Keep Your Webcam Covered!

Keep your webcam covered when it’s not in use! This practice is the best practice when you have a device with a webcam. Certainly!

Apple has a well-earned reputation for security, but in recent years its Safari browser has had its share of missteps. A security researcher publicly shared new findings about vulnerabilities that would have allowed an attacker to exploit three Safari bugs in succession and take over a target’s webcam and microphone on iOS and macOS devices. Needless to say,

Keep Your Webcam Covered!

Apple patched the vulnerabilities in January and March updates. But before the fixes, all a victim would have needed to do is click one malicious link and an attacker would have been able to spy on them remotely.

keep your webcam covered

“Fortunately for me, as a contingency, I always keep a sticker glued over my webcam at all times. And, I do the same thing with my smart phone as well.”

Like most browsers, “Safari encourages users to save their preferences for site permissions, that can be a big problem. Saving your preferences like whether to trust Skype with microphone and camera access, can cause you to be hacked!” Ryan Pickren, is the security researcher who disclosed the vulnerabilities to Apple. “So what an attacker could do with this kill chain is make a malicious website that from Safari’s perspective could then turn into ‘Skype’. And then the malicious site will have all the permissions that you previously granted to Skype, which means an attacker could just start taking pictures of you or turn on your microphone or even screen-share.” Hence…

While it’s convenient to save your user permission in your browser, please reconsider going forward. Thus, think about the short cut that draws blood, sometimes the convenient thing is not the safest thing.

In other words, when users save their preferences for site permissions in their browser, it could expose them to risks. So going forward, consider giving your permissions only as ‘one time only. Meaning, do not save your permissions preferences in your browser! And although you will have to give the permission each time you use a particular application… It is better to be safe than sorry!

The bugs Pickren found all stem from seemingly minor oversights. For example, he discovered that Safari’s list of the permissions a user has granted to websites treated all sorts of URL variations as being part of the same site. URL’s such as https://www.example.com, http://example.com, and fake://example.com. By “wiggling around,” as Pickren puts it, he was able to generate specially crafted URLs that could work with scripts embedded in a malicious site to launch the bait-and-switch that would trick Safari.

Avoid saving your permissions in a browser window.
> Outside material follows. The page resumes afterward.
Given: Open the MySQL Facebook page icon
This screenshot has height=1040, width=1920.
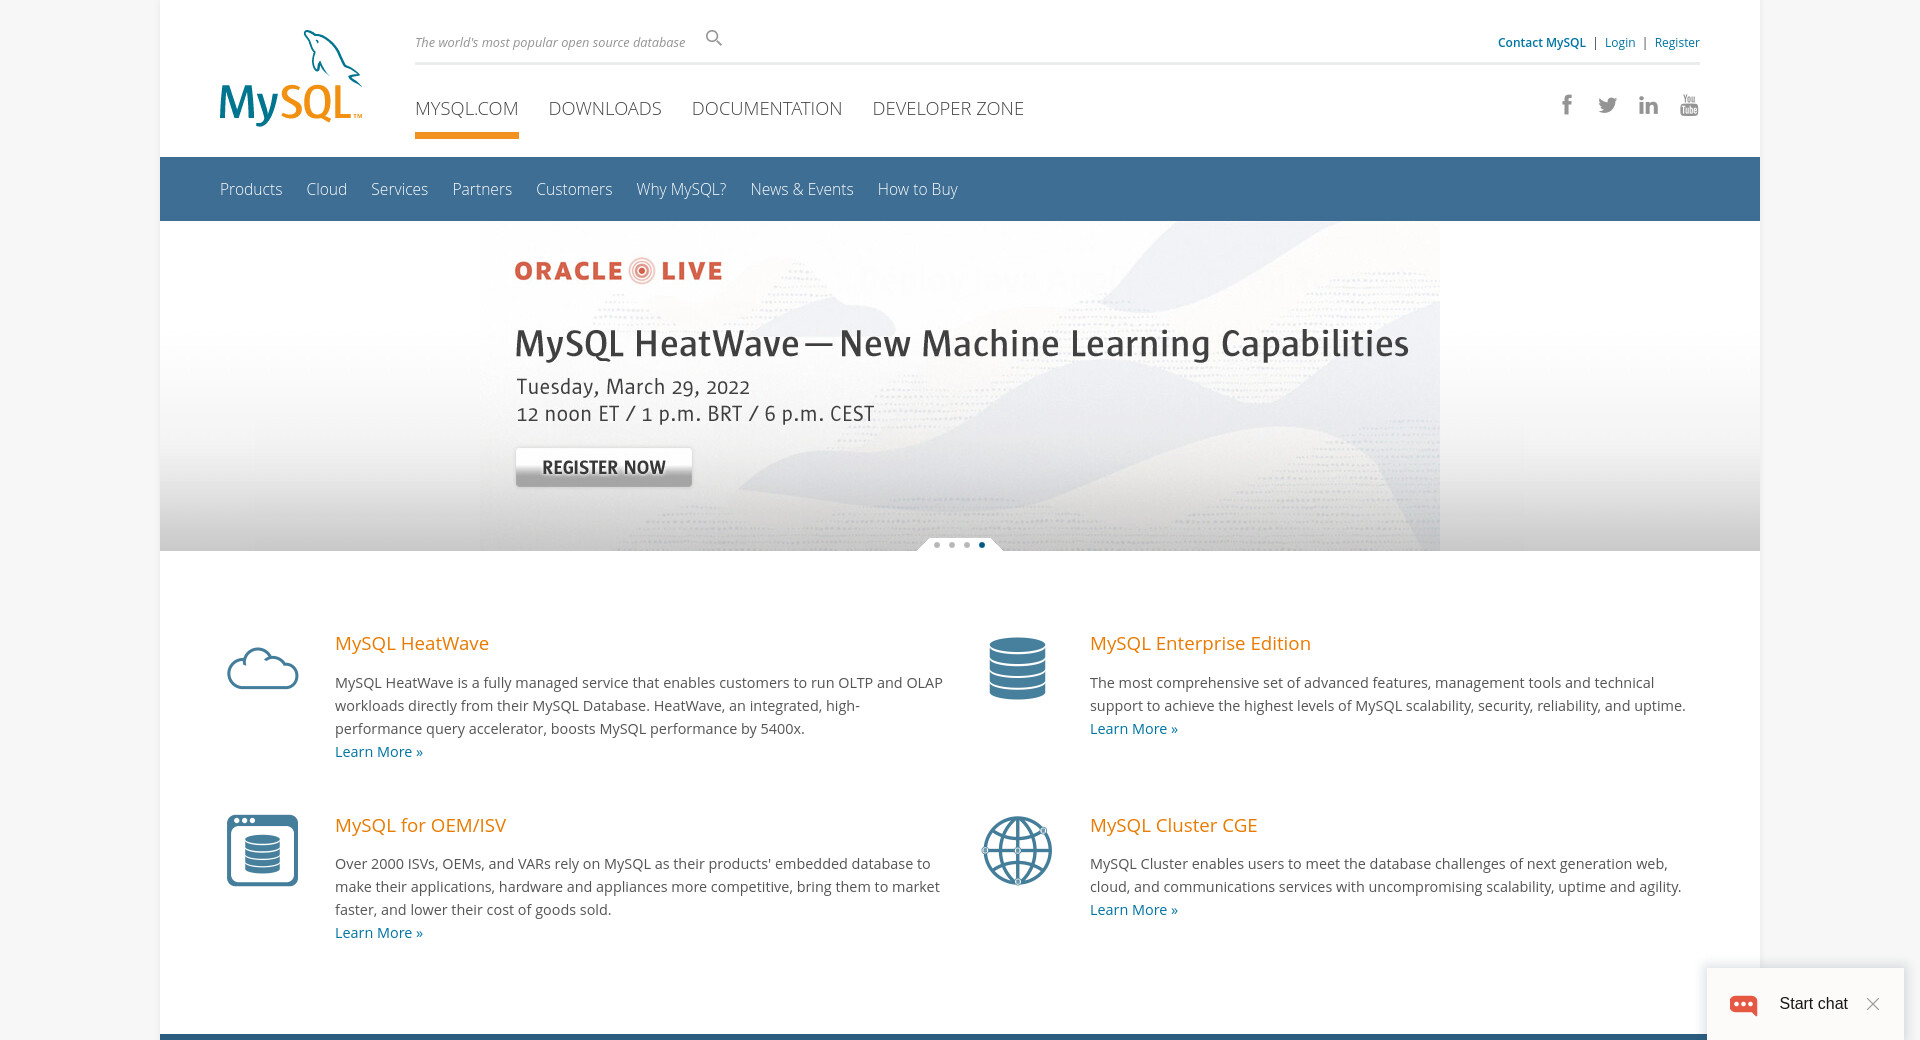Looking at the screenshot, I should [x=1567, y=105].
“I just kind of hammered the browser with really weird cases until Safari got confused and gave an origin that didn’t make sense,” he says. “And eventually the bugs could all kind of bounce from one to the next. Part of this is that some of the bugs were really, really old flaws in the WebKit core from years ago. They probably were not as dangerous as they are now just because the stars lined up on how an attacker would use them today.”
Courtesy of Ryan Pickren

A hacker who tricked a victim into clicking their malicious link would be enabled. As such, could quietly launch the target’s webcam and microphone to capture video, take photos, or record audio. And the attack would work on iPhones, iPads, and Macs alike. None of the flaws are in Apple’s microphone and webcam protections themselves. In fact, the flaws are not even in Safari’s defenses that keep malicious sites from accessing the sensors. Instead, the attack surmounts all of these barriers just by generating a convincing disguise. And finally, if you spend time on the internet do yourself a favor and USE A VPN! and keep your webcam covered.